• [EXERCISE SET]
1. In the article on California abortion rights, what vote does the constitutional amendment need in the state Legislature to be placed onto the November ballot?
2. In the article on California abortion rights, alter the part between "Abortion is and" and "cite religious objections.", inclusive, so that "two-thirds" becomes "three-fourths".
3. Carry the article on California abortion rights further from its last sentence.

READING PASSAGE below:

Abortion is and will remain legal in California, but now some lawmakers want to cement that right by putting it into the state Constitution. Caucus Chair Assemblymember Cristina Garcia, D-Bell Gardens, said she feels if the Supreme Court issues this ruling, it would be an unprecedented rollback of people's rights.
"Overturning Roe v. Wade is not going to stop abortions," she said, "but rather it's going to lead to unsafe and deadly abortions, especially for our most marginalized and vulnerable communities."
If the constitutional amendment passes both houses of the state Legislature by a two-thirds margin, it would be placed onto the November ballot.
The author of the draft opinion, Supreme Court Justice Samuel Alito, argued that the privacy rights and the due-process clause don't apply to the termination of a pregnancy. Other opponents cite religious objections.
Jodi Hicks, president and chief executive of Planned Parenthood Affiliates of California, said low-income women of color from conservative states would be disproportionately affected.

End of READING PASSAGE.
EXERCISE DATA below:

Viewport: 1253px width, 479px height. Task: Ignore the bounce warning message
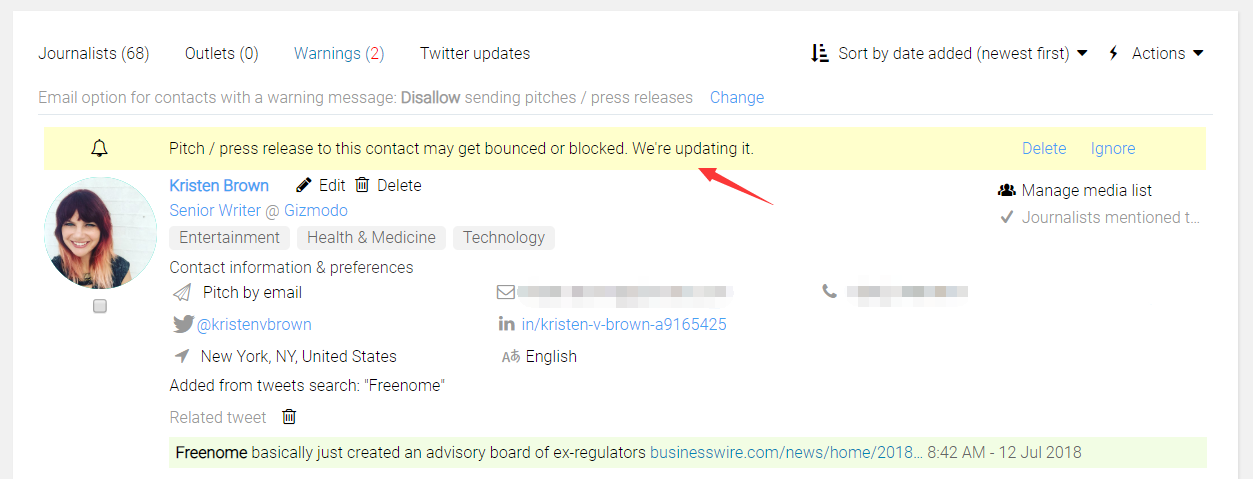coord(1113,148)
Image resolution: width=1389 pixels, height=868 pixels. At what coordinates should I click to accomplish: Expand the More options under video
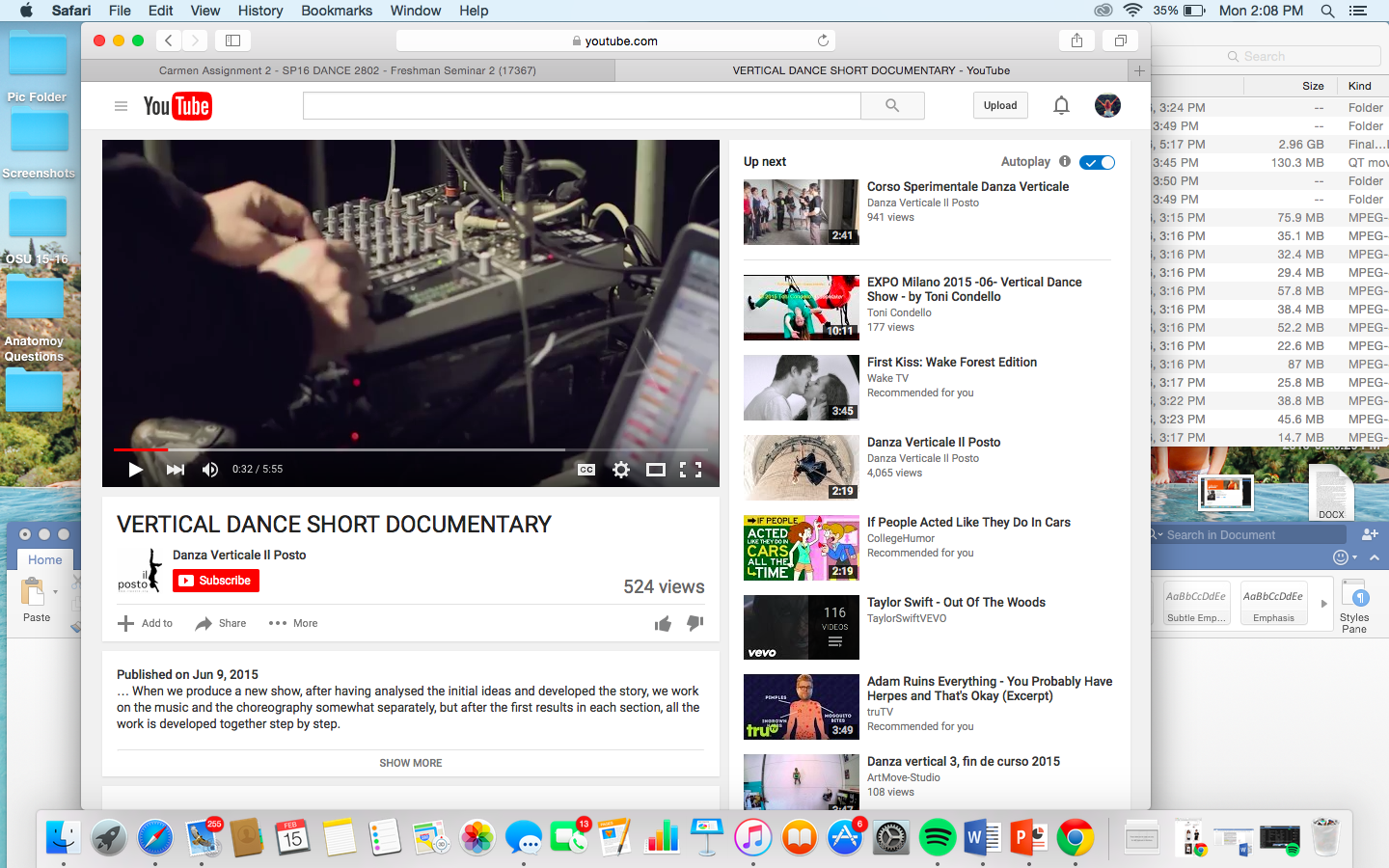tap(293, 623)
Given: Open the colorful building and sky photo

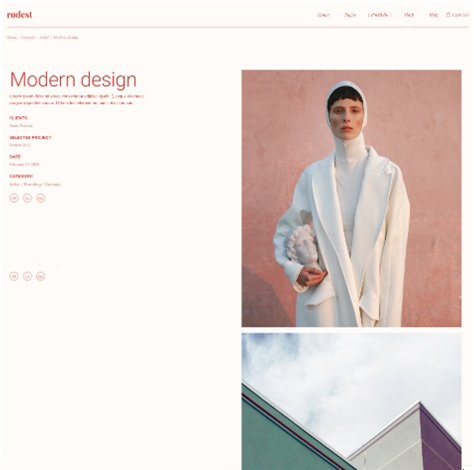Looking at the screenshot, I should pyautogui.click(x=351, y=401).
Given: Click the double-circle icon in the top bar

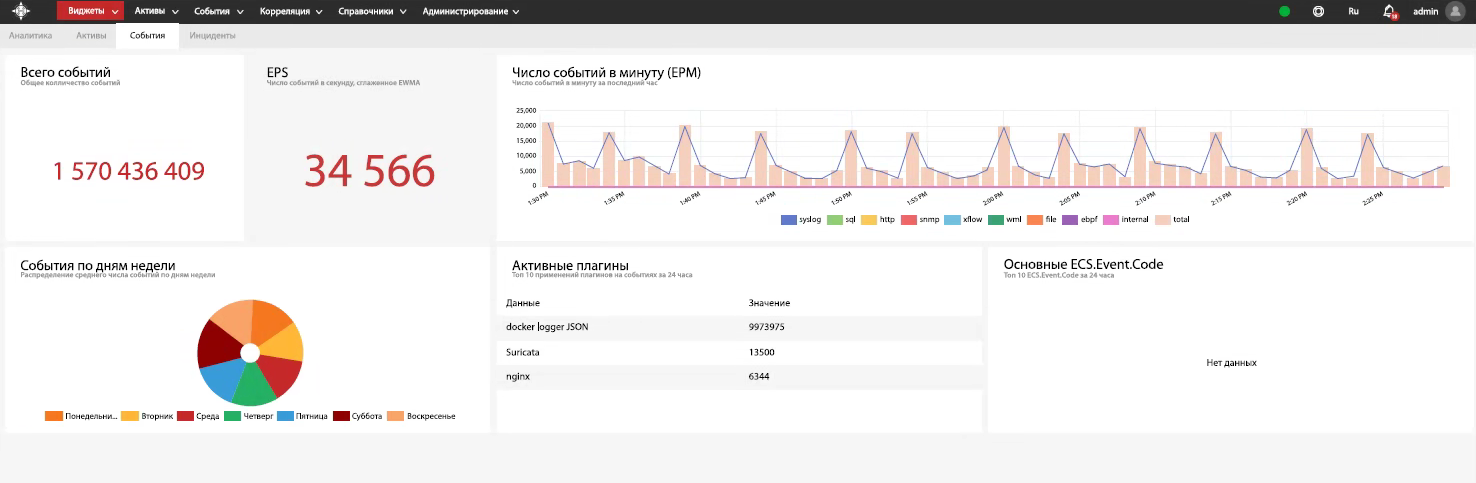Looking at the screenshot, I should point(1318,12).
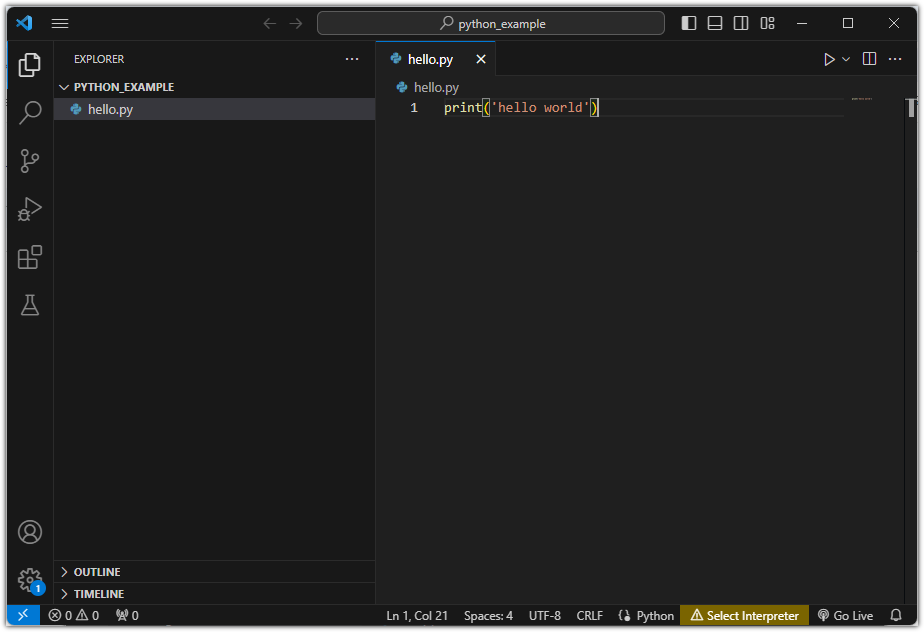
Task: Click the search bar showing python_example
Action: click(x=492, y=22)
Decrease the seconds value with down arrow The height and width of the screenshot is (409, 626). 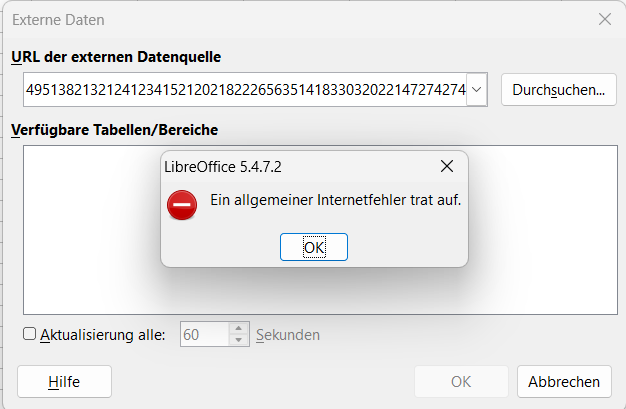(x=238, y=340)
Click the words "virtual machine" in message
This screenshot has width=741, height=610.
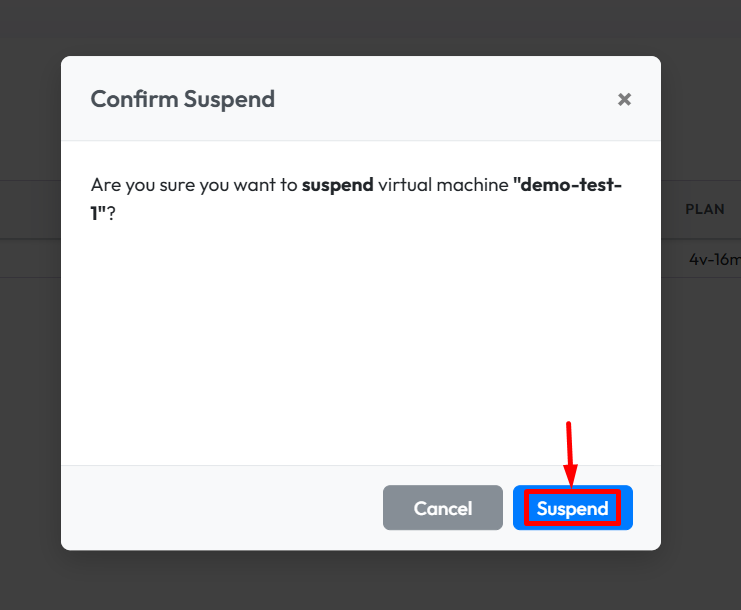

End of EXERCISE DATA.

• [EXPECTED RESPONSES]
1. It must pass both houses of the state Legislature by a two-thirds margin.

2.
Abortion is and will remain legal in California, but now some lawmakers want to cement that right by putting it into the state Constitution. Caucus Chair Assemblymember Cristina Garcia, D-Bell Gardens, said she feels if the Supreme Court issues this ruling, it would be an unprecedented rollback of people's rights.
"Overturning Roe v. Wade is not going to stop abortions," she said, "but rather it's going to lead to unsafe and deadly abortions, especially for our most marginalized and vulnerable communities."
If the constitutional amendment passes both houses of the state Legislature by a three-fourths margin, it would be placed onto the November ballot.
The author of the draft opinion, Supreme Court Justice Samuel Alito, argued that the privacy rights and the due-process clause don't apply to the termination of a pregnancy. Other opponents cite religious objections.

3.
"People that are denied access to abortions are four times more likely to end up in poverty," she said.
State Senate President Pro Tempore Toni Atkins, D-San Diego, said she wants the state to establish a fund that would accept private donations to help people from other states travel to California for abortion care.
"California will continue to be a beacon of hope for women and families who need access for reproductive care and abortion, here in our own state and across the country," she said. "We will not leave the women and families impacted by the backwards, reckless policies of other states without options."